ジャガイモはアンデス原産。標高4000mの所でも収穫できます。これは日本では見かけない種類ですが、日本で見かける種類もあります。

 ウロス島と言うトトラ(葦の一種)で作った浮島で有名なティティカカ湖も標高は3900m。そこの中にタキーレ島と言う島がありますが、島の最大地点は4000mを越えます。その高度の中でも、ジャガイモ、とうもろこし、麦、キヌア、菜の花などを作って人々は生活しています。

 日本だったらとっくに森林限界を超えているはずなのですが、ここでは普通に農耕ができます。標高4000mの高地で日本で良く見た菜の花が咲いているのを見て新鮮な驚きを覚えました。森林限界は空気の薄さによって決まる物ではなく、その環境によって決まるのだと改めて思いました。
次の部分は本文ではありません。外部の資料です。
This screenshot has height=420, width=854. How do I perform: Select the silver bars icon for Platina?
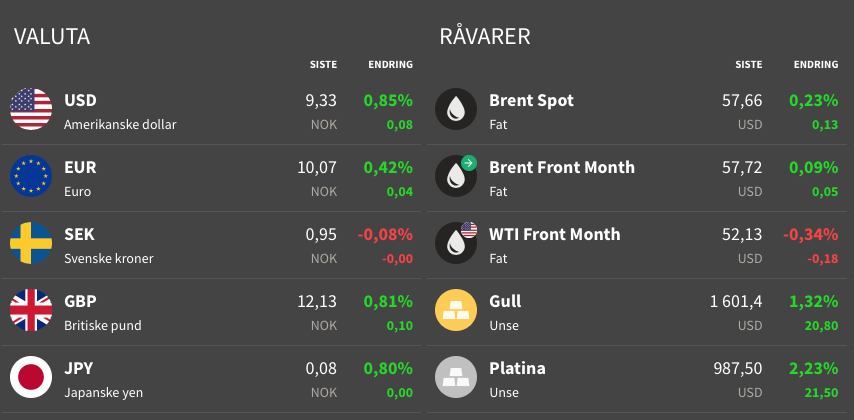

 さて、ここまで読んで来て「標高4000mなんて言ってるけどたいした事ないんじゃないの?」と思われたのではないでしょうか? そんな事はぜんぜんありません。標高4000mと言うのは私達日本人にとっては未知の領域。その中の面白い事を何個か紹介してみましょう。

 1、息が辛い

 まず、標高の高い所に上がって来て最初に感じるのがこれ。空気が薄くなるのであたり前ですね。まぁ、とにかく息が辛いのです。標高3400mのクスコでも、30段ある階段を一気に登れません。一段一段ゆっくり登って、10段ずつで休みをいれないととても登れないのです。いくらゆっくり行っても、最後は必ず息が上がってしまいます。また、普通に歩いていてもなぜか疲れがたまります。酸素が体内に十分に行き渡らない為だと思いますが。

 酸素が少ないと言う事の副作用として、頭がボーっとすると言うのがあります。私達はそんなに感じませんでしたが、他の旅人が「なんかさ、10Sol出して7Sol払うとするじゃん。そんなの、すぐに7Solお釣りもらうって分るよね? でも、ぜんぜんわかんないんだよ。」と言っていました。ちなみに私達は、チェスをしていて、さっぱり頭が回らないと言うのを経験した事があります。


私達の宿の前の階段。30段位しかないのに辛い…

 2、ライターが点かない

 標高が高いと、ライターの点きが悪くなります。まずダメなのがワンタッチ式の電子ライター。標高3000mを越えるとただのゴミになります。いくらやっても点きませんので、私はじめ壊れたかと思って捨ててしまいました。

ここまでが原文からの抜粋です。